Tout, autour de moi, là-haut, respirait mon absence. Les herbes continueraient de trembler sous les étoiles, ces chamois surveillant ma silhouette insolite resteraient dormir à l’abri d’un sous-bois, le vent passerait encore entre les barbelés muets, tandis que je serais descendu au monde qui me semblait alors plus étrange que cet univers qui me tenait à distance. Les lumières de la ville, en contrebas, brillaient d’une pâle absurdité, les routes s’effilaient vers des nulle part insignifiants, le murmure qui montait de la civilisation faisait un bruit trouble à mes oreilles perturbées par tant de silence. Que se passait-il là-bas, de quel sens s’agitaient les mouvements d’un si capable animal ? Je n’aurais trop su répondre alors.

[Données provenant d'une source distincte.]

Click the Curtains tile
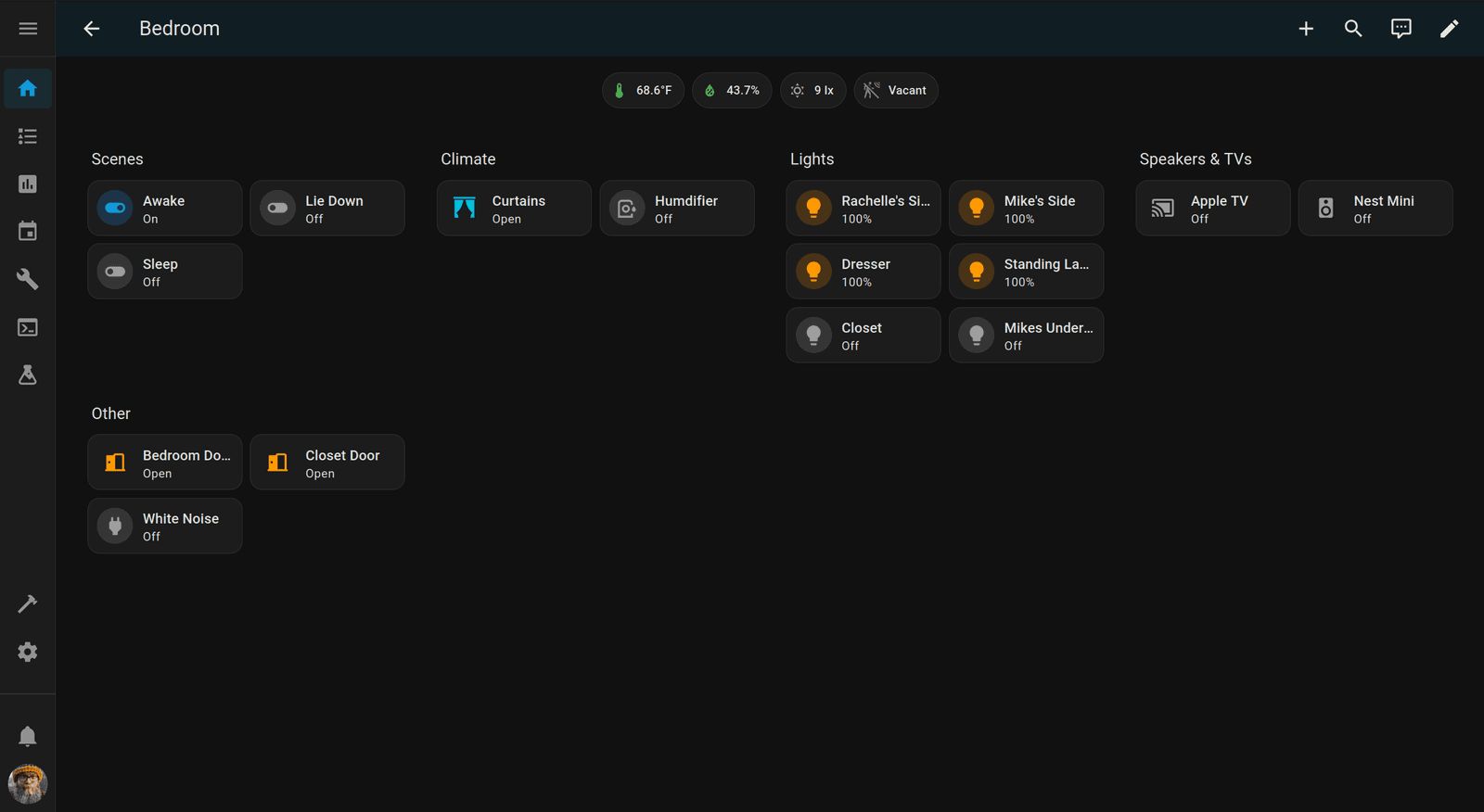The width and height of the screenshot is (1484, 812). click(514, 209)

Il y avait quelque chose de péniblement étranger à appartenir à ce monde là, grouillant dans la vallée, plutôt qu’à celui où je me trouvais, caressé par le vent, le silence, le crépuscule, violenté par le vent, le silence, le crépuscule. Il y avait quelque chose de déchirant à sentir la distance, le trouble, les indéchiffrables échos de ce silence tumultueux. Quelque chose de déchiré dans cette chair faite d’esprit, cet esprit fait de chair. J’étais choqué par autre chose que cette lune déchirante, j’étais choqué sans pouvoir le nommer, mais je l’identifie bien maintenant, choqué par la pauvreté, la fragilité, la minceur du sens qui me tient dans cette vie. Une trop fine couche de conscience pour tenir à la densité infinie de l’existence, frêle couche de glace sur laquelle avance le monstre inhumain de mon humanité, trop fine pour tenir à l’innommable des secondes sur lesquelles se tient mon corps d’esprit, ma possibilité d’être, vacillant sur le maigre fil d’instants, tandis que les années épongent les traces de nos passages à la surface de ce monde fini. Et nous nous battons pour quoi ? Et nous faisons ce que nous faisons pour quoi ? Pour qui ? Pour quelle valeur, quel sens ? Mais pourrions-nous seulement tenir au seuil de pareilles forces corporelles, de pareilles exigences spirituelles ? Nos esprits de chair, nos chairs d’esprit sont-ils faits pour se coltiner cela, sommes-nous préparés à subir l’assaut infini de ces caresses et de ces morsures aux forces illimitées ?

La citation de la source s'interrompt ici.